# Strategies for Reshaping Tensors to Meet Specific Requirements: Handling Spatial Continuity in Swin-Transformer Architecture

I am trying to implement the mask_windows in the swin-transformer architecture.

I have a mask tensor that looks like this:

``````tensor([[0., 0., 0., 0., 1., 1., 2., 2.],
[0., 0., 0., 0., 1., 1., 2., 2.],
[0., 0., 0., 0., 1., 1., 2., 2.],
[0., 0., 0., 0., 1., 1., 2., 2.],
[3., 3., 3., 3., 4., 4., 5., 5.],
[3., 3., 3., 3., 4., 4., 5., 5.],
[6., 6., 6., 6., 7., 7., 8., 8.],
[6., 6., 6., 6., 7., 7., 8., 8.]])

torch.Size([1, 8, 8, 1])
``````

I want to convert it to have the shape :

``````torch.Size([4, 4, 4, 1])
``````

which must result from partitioning it into quarters, each of size 4 by 4. This explains the presence of the number 4 as the first index in the desired shape.

My initial attempt was:

``````windows = x.view(-1, window_size, window_size, C)
``````

However, this approach disrupts the spatial continuity of the quarters.

And the correct way to do this is:

``````x = x.view(B, H // window_size, window_size, W // window_size, window_size, C)
windows = x.permute(0, 1, 3, 2, 4, 5).contiguous().view(-1, window_size, window_size, C)
``````

My question revolves around the right mindset and step-by-step approach for tackling such problems. What is the proper mental framework or checklist to ensure that the output adheres to the specified requirements, aside from trial and error with small-sized tensors?
I understand that this relates to how the view and permute operations work, but I’m struggling to simplify my understanding.

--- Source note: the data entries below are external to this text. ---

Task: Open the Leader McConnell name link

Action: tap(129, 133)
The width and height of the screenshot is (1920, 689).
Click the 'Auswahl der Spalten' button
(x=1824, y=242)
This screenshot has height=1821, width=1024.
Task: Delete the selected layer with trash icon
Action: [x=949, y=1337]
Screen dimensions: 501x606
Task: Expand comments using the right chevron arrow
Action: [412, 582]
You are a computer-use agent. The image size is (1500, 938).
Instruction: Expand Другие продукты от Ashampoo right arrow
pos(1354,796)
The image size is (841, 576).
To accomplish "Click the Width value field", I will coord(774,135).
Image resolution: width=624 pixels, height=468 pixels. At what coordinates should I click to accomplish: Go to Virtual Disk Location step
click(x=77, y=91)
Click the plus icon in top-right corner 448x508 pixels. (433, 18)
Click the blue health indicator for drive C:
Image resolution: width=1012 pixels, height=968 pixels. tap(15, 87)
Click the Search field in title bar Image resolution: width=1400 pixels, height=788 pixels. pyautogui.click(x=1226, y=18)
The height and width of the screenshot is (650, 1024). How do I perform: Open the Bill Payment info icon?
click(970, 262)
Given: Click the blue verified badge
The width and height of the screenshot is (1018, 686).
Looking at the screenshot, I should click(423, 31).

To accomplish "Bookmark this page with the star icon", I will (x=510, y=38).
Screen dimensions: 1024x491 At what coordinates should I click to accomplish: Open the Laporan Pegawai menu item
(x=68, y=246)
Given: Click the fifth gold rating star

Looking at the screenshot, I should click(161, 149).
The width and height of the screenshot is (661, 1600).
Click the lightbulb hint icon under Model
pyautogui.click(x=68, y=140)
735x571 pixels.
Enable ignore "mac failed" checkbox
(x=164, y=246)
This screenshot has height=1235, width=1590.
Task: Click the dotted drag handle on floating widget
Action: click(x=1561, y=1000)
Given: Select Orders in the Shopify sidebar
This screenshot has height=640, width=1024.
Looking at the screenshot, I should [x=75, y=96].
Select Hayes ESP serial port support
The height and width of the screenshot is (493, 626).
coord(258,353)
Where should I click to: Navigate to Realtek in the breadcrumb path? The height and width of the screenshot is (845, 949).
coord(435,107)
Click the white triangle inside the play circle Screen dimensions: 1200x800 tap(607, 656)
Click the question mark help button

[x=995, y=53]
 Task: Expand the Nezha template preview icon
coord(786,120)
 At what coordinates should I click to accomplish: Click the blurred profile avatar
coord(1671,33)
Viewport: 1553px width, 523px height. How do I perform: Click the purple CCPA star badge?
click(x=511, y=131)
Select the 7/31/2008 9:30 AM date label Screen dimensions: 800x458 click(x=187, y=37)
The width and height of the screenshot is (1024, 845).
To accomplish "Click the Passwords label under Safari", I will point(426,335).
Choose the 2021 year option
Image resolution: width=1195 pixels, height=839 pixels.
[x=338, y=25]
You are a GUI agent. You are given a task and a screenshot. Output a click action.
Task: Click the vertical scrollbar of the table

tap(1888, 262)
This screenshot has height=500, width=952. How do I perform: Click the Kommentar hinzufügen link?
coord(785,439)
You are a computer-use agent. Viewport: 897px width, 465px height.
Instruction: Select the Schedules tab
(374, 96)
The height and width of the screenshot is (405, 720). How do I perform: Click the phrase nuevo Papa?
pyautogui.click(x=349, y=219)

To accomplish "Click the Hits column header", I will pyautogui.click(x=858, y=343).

Could you guide me on how to think about such transformation?

To achieve the desired transformation, you should think about it in terms of reshaping and reorganizing the original tensor. Here’s a step-by-step approach:

1. Understand the Desired Shape: First, understand the desired shape of the output tensor. In this case, it’s `[4, 4, 4, 1]`, which indicates that you want to partition the original tensor into quarters.
2. Identify the Dimensions to Divide: Determine which dimensions of the original tensor need to be divided to achieve the desired shape. In this case, you want to divide the height and width dimensions (2nd and 3rd dimensions), as indicated by `H // window_size` and `W // window_size`.
3. Use View to Divide Dimensions: Use the `view` operation to divide the identified dimensions. In this case, you can use `view(B, H // window_size, window_size, W // window_size, window_size, C)` to create quarters along the height and width dimensions.
4. Reorganize Dimensions: To ensure spatial continuity within each quarter, you may need to reorganize the dimensions. In your example, you used `permute(0, 1, 3, 2, 4, 5)` to rearrange dimensions.
5. Flatten for Final Shape: Finally, use `contiguous().view` to flatten the tensor into the desired shape `-1, window_size, window_size, C`.

So, the key mental framework is to:

• Understand the desired output shape.
• Identify which dimensions of the original tensor need to be divided.
• Use `view` to partition those dimensions.
• Reorganize dimensions if necessary.
• Flatten the tensor to achieve the desired final shape.